Aim of the task
Render every line of the material below as a JSON list of strings, one string per line, with blank lines and the pictures omitted.

___ Records for this task

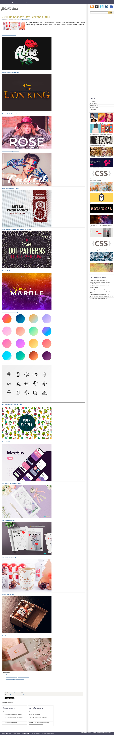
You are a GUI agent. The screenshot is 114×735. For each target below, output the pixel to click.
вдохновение (52, 2)
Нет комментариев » (26, 19)
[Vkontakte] (106, 6)
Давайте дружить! (6, 733)
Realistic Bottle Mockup (8, 594)
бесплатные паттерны (18, 694)
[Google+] (97, 6)
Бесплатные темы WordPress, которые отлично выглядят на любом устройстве (39, 723)
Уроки (74, 2)
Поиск (110, 12)
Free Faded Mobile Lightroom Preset (10, 151)
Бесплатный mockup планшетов (14, 674)
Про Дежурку (25, 733)
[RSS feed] (92, 6)
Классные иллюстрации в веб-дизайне (37, 719)
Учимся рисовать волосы (34, 714)
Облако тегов (16, 733)
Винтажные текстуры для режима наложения (17, 677)
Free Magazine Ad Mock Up (8, 520)
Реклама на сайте (35, 733)
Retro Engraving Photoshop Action (10, 188)
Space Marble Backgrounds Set (10, 270)
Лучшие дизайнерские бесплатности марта (12, 714)
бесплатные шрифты (28, 694)
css (44, 2)
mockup (10, 694)
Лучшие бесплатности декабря (9, 711)
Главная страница (7, 2)
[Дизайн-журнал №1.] (9, 8)
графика (18, 2)
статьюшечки (36, 2)
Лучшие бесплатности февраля (10, 722)
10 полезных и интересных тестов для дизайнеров (40, 711)
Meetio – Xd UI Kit (6, 441)
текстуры (44, 694)
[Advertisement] (35, 687)
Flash (68, 2)
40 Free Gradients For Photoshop (10, 312)
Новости (61, 2)
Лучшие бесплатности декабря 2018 (26, 16)
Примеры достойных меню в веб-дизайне (38, 717)
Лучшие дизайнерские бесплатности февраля (13, 717)
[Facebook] (111, 6)
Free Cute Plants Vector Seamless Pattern (12, 404)
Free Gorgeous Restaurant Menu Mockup (12, 483)
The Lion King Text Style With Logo (10, 72)
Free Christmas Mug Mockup (9, 557)
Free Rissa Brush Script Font (9, 35)
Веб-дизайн (26, 2)
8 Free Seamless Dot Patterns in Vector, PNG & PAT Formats (16, 229)
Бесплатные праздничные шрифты (15, 679)
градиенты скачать (37, 694)
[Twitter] (101, 6)
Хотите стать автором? (48, 733)
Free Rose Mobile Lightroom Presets (11, 113)
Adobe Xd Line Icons (7, 363)
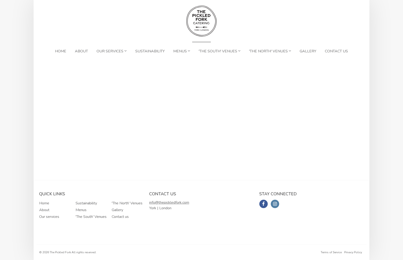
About (81, 51)
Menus (180, 51)
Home (60, 51)
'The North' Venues (269, 51)
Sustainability (150, 51)
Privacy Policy (353, 252)
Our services (110, 51)
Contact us (336, 51)
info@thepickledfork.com (169, 202)
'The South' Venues (218, 51)
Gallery (308, 51)
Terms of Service (331, 252)
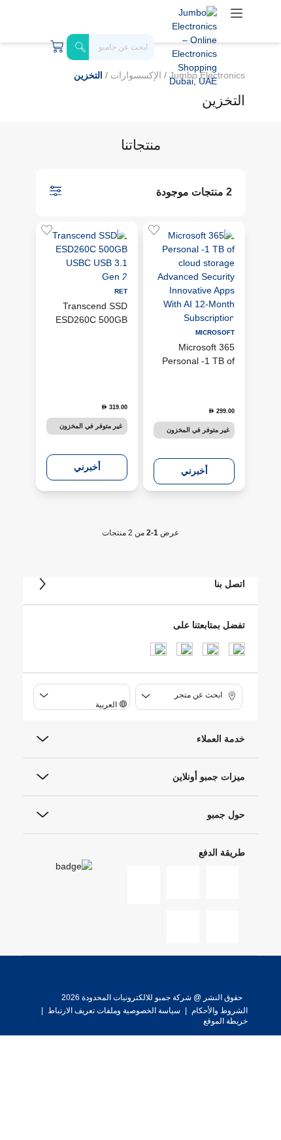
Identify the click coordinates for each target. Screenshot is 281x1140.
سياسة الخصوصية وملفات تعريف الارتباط (114, 1010)
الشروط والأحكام (219, 1010)
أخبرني (194, 470)
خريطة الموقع (225, 1021)
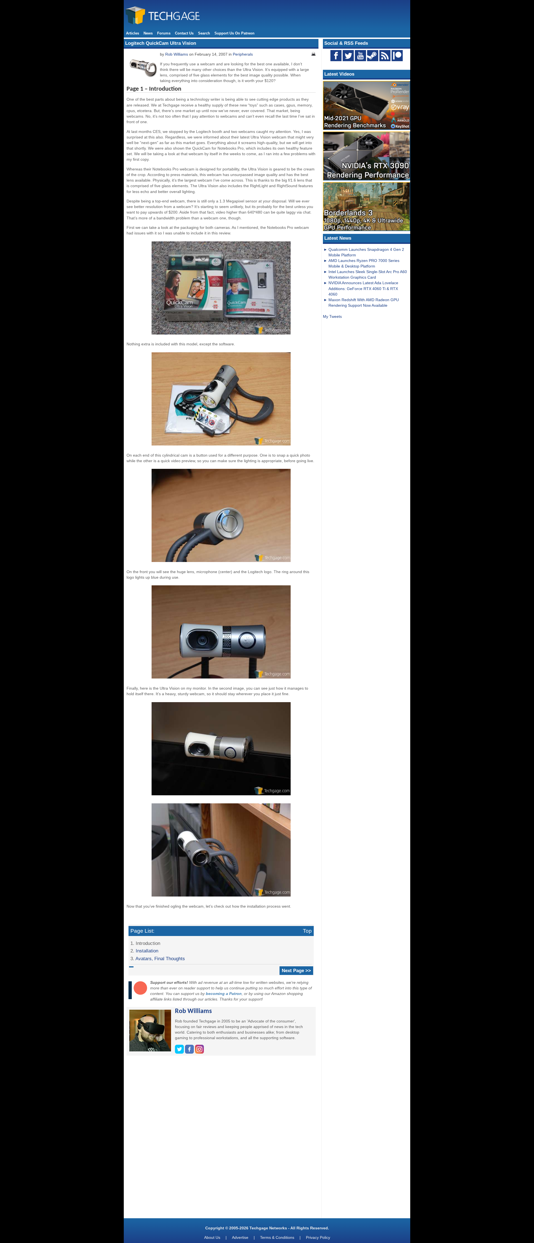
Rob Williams (176, 54)
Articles (132, 33)
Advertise (240, 1237)
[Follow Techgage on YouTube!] (360, 55)
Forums (163, 33)
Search (204, 33)
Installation (147, 951)
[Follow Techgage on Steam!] (372, 55)
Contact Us (184, 33)
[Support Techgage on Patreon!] (397, 60)
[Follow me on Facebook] (190, 1052)
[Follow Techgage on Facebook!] (336, 55)
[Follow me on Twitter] (180, 1052)
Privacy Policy (318, 1237)
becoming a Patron (224, 993)
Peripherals (243, 54)
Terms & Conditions (277, 1237)
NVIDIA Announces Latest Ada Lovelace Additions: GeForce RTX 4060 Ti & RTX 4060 (363, 288)
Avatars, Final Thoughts (160, 958)
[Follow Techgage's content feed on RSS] (384, 55)
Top (307, 931)
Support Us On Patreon (234, 33)
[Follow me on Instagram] (199, 1052)
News (148, 33)
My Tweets (332, 316)
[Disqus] (221, 1139)
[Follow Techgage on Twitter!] (348, 55)
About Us (212, 1237)
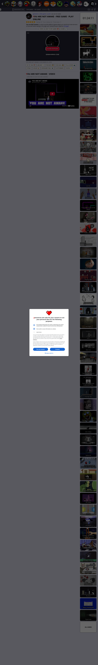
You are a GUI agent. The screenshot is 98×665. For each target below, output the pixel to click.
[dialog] (49, 332)
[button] (49, 332)
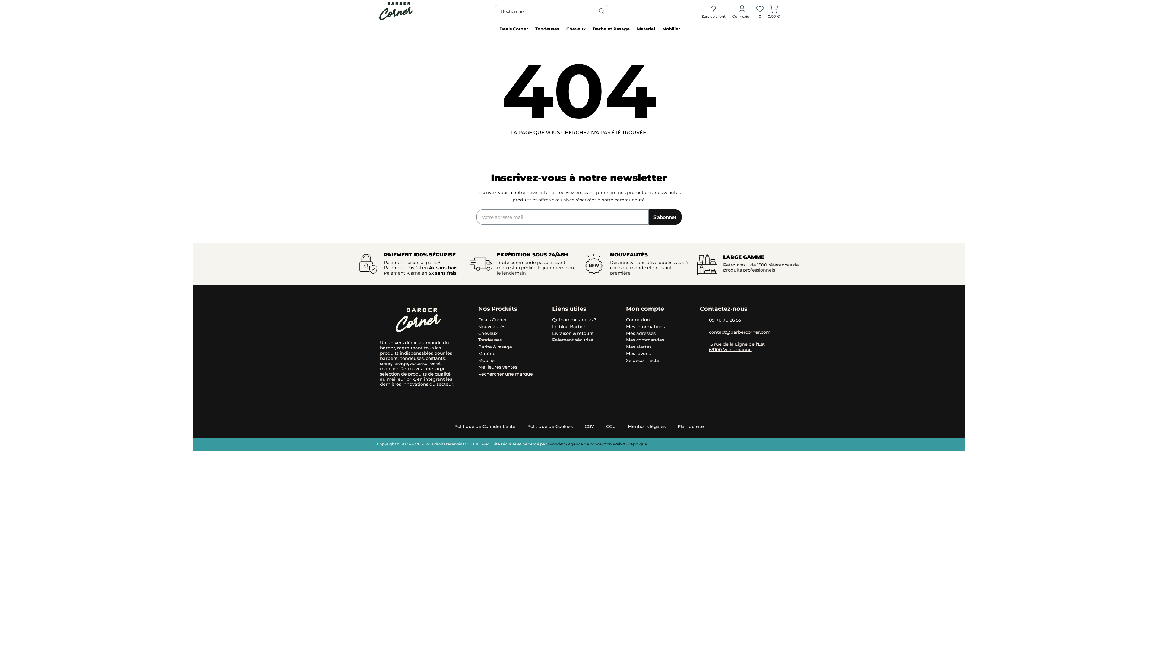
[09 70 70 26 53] (703, 321)
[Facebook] (405, 397)
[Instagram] (384, 397)
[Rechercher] (602, 11)
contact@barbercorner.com (739, 332)
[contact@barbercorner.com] (703, 333)
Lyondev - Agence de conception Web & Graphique (597, 444)
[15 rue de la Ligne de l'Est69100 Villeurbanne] (703, 345)
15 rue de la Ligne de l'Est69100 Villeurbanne (737, 346)
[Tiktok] (394, 397)
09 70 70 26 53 (725, 320)
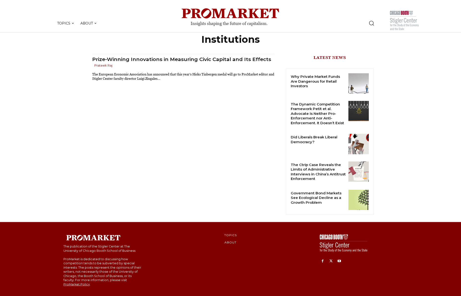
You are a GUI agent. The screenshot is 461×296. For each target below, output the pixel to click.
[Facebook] (323, 261)
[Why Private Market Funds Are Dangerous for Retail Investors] (358, 83)
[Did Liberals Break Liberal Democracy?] (358, 144)
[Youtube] (339, 261)
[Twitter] (331, 261)
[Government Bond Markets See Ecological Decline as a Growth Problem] (358, 200)
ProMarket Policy (76, 284)
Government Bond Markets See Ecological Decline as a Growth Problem (316, 198)
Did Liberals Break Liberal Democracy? (314, 139)
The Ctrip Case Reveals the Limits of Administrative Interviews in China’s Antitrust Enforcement (318, 171)
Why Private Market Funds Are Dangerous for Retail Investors (315, 81)
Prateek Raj (103, 65)
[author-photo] (93, 65)
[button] (371, 23)
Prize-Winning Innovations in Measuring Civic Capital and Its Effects (181, 59)
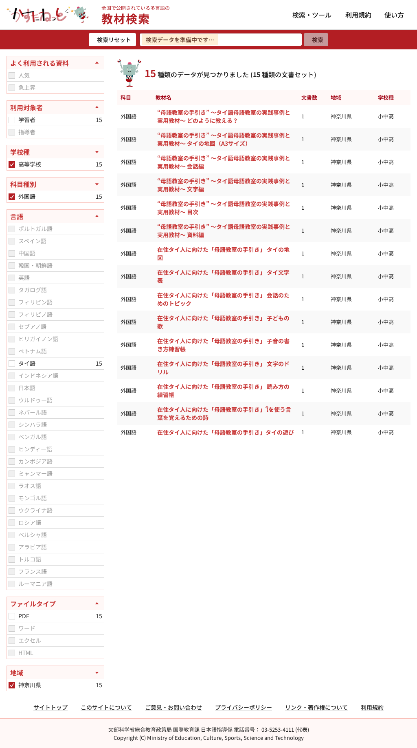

______

Written answer
[
  "You are a GUI agent. The screenshot is 114×735. For each target below, output the pixel to click.",
  "вдохновение (52, 2)",
  "Нет комментариев » (26, 19)",
  "[Vkontakte] (106, 6)",
  "Давайте дружить! (6, 733)",
  "Realistic Bottle Mockup (8, 594)",
  "бесплатные паттерны (18, 694)",
  "[Google+] (97, 6)",
  "Бесплатные темы WordPress, которые отлично выглядят на любом устройстве (39, 723)",
  "Уроки (74, 2)",
  "Поиск (110, 12)",
  "Free Faded Mobile Lightroom Preset (10, 151)",
  "Бесплатный mockup планшетов (14, 674)",
  "Про Дежурку (25, 733)",
  "[RSS feed] (92, 6)",
  "Классные иллюстрации в веб-дизайне (37, 719)",
  "Учимся рисовать волосы (34, 714)",
  "Облако тегов (16, 733)",
  "Винтажные текстуры для режима наложения (17, 677)",
  "Free Magazine Ad Mock Up (8, 520)",
  "Реклама на сайте (35, 733)",
  "Retro Engraving Photoshop Action (10, 188)",
  "Space Marble Backgrounds Set (10, 270)",
  "Лучшие дизайнерские бесплатности марта (12, 714)",
  "бесплатные шрифты (28, 694)",
  "css (44, 2)",
  "mockup (10, 694)",
  "Лучшие бесплатности декабря (9, 711)",
  "Главная страница (7, 2)",
  "[Дизайн-журнал №1.] (9, 8)",
  "графика (18, 2)",
  "статьюшечки (36, 2)",
  "Лучшие бесплатности февраля (10, 722)",
  "10 полезных и интересных тестов для дизайнеров (40, 711)",
  "Meetio – Xd UI Kit (6, 441)",
  "текстуры (44, 694)",
  "[Advertisement] (35, 687)",
  "Flash (68, 2)",
  "40 Free Gradients For Photoshop (10, 312)",
  "Новости (61, 2)",
  "Лучшие бесплатности декабря 2018 (26, 16)",
  "Примеры достойных меню в веб-дизайне (38, 717)",
  "Лучшие дизайнерские бесплатности февраля (13, 717)",
  "[Facebook] (111, 6)",
  "Free Cute Plants Vector Seamless Pattern (12, 404)",
  "Free Gorgeous Restaurant Menu Mockup (12, 483)",
  "The Lion King Text Style With Logo (10, 72)",
  "Free Christmas Mug Mockup (9, 557)",
  "Free Rissa Brush Script Font (9, 35)",
  "Веб-дизайн (26, 2)",
  "8 Free Seamless Dot Patterns in Vector, PNG & PAT Formats (16, 229)",
  "Бесплатные праздничные шрифты (15, 679)",
  "градиенты скачать (37, 694)",
  "[Twitter] (101, 6)",
  "Хотите стать автором? (48, 733)",
  "Free Rose Mobile Lightroom Presets (11, 113)",
  "Adobe Xd Line Icons (7, 363)",
  "About (81, 51)",
  "Menus (180, 51)",
  "Home (60, 51)",
  "'The North' Venues (269, 51)",
  "Sustainability (150, 51)",
  "Privacy Policy (353, 252)",
  "Our services (110, 51)",
  "Contact us (336, 51)",
  "info@thepickledfork.com (169, 202)",
  "'The South' Venues (218, 51)",
  "Gallery (308, 51)",
  "Terms of Service (331, 252)",
  "Identify the click coordinates for each target. Screenshot is 281x1140.",
  "سياسة الخصوصية وملفات تعريف الارتباط (114, 1010)",
  "الشروط والأحكام (219, 1010)",
  "أخبرني (194, 470)",
  "خريطة الموقع (225, 1021)",
  "Rob Williams (176, 54)",
  "Articles (132, 33)",
  "Advertise (240, 1237)",
  "[Follow Techgage on YouTube!] (360, 55)",
  "Forums (163, 33)",
  "Search (204, 33)",
  "Installation (147, 951)",
  "[Follow Techgage on Steam!] (372, 55)",
  "Contact Us (184, 33)",
  "[Support Techgage on Patreon!] (397, 60)",
  "[Follow me on Facebook] (190, 1052)",
  "[Follow Techgage on Facebook!] (336, 55)",
  "[Follow me on Twitter] (180, 1052)",
  "Privacy Policy (318, 1237)",
  "becoming a Patron (224, 993)",
  "Peripherals (243, 54)",
  "Terms & Conditions (277, 1237)",
  "NVIDIA Announces Latest Ada Lovelace Additions: GeForce RTX 4060 Ti & RTX 4060 (363, 288)",
  "Avatars, Final Thoughts (160, 958)",
  "[Follow Techgage's content feed on RSS] (384, 55)",
  "Top (307, 931)",
  "Support Us On Patreon (234, 33)",
  "[Follow me on Instagram] (199, 1052)",
  "News (148, 33)",
  "My Tweets (332, 316)",
  "[Disqus] (221, 1139)",
  "[Follow Techgage on Twitter!] (348, 55)",
  "About Us (212, 1237)",
  "You are a GUI agent. The screenshot is 98×665. For each target below, output the pixel to click.",
  "[dialog] (49, 332)",
  "[button] (49, 332)",
  "[09 70 70 26 53] (703, 321)",
  "[Facebook] (405, 397)",
  "[Instagram] (384, 397)",
  "[Rechercher] (602, 11)",
  "contact@barbercorner.com (739, 332)",
  "[contact@barbercorner.com] (703, 333)",
  "Lyondev - Agence de conception Web & Graphique (597, 444)",
  "[15 rue de la Ligne de l'Est69100 Villeurbanne] (703, 345)",
  "15 rue de la Ligne de l'Est69100 Villeurbanne (737, 346)",
  "[Tiktok] (394, 397)",
  "09 70 70 26 53 (725, 320)",
  "You are a GUI agent. The screenshot is 461×296. For each target below, output the pixel to click.",
  "[Facebook] (323, 261)",
  "[Why Private Market Funds Are Dangerous for Retail Investors] (358, 83)",
  "[Did Liberals Break Liberal Democracy?] (358, 144)",
  "[Youtube] (339, 261)",
  "[Twitter] (331, 261)",
  "[Government Bond Markets See Ecological Decline as a Growth Problem] (358, 200)",
  "ProMarket Policy (76, 284)",
  "Government Bond Markets See Ecological Decline as a Growth Problem (316, 198)",
  "Did Liberals Break Liberal Democracy? (314, 139)",
  "The Ctrip Case Reveals the Limits of Administrative Interviews in China’s Antitrust Enforcement (318, 171)",
  "Why Private Market Funds Are Dangerous for Retail Investors (315, 81)",
  "Prateek Raj (103, 65)",
  "[author-photo] (93, 65)",
  "[button] (371, 23)",
  "Prize-Winning Innovations in Measuring Civic Capital and Its Effects (181, 59)"
]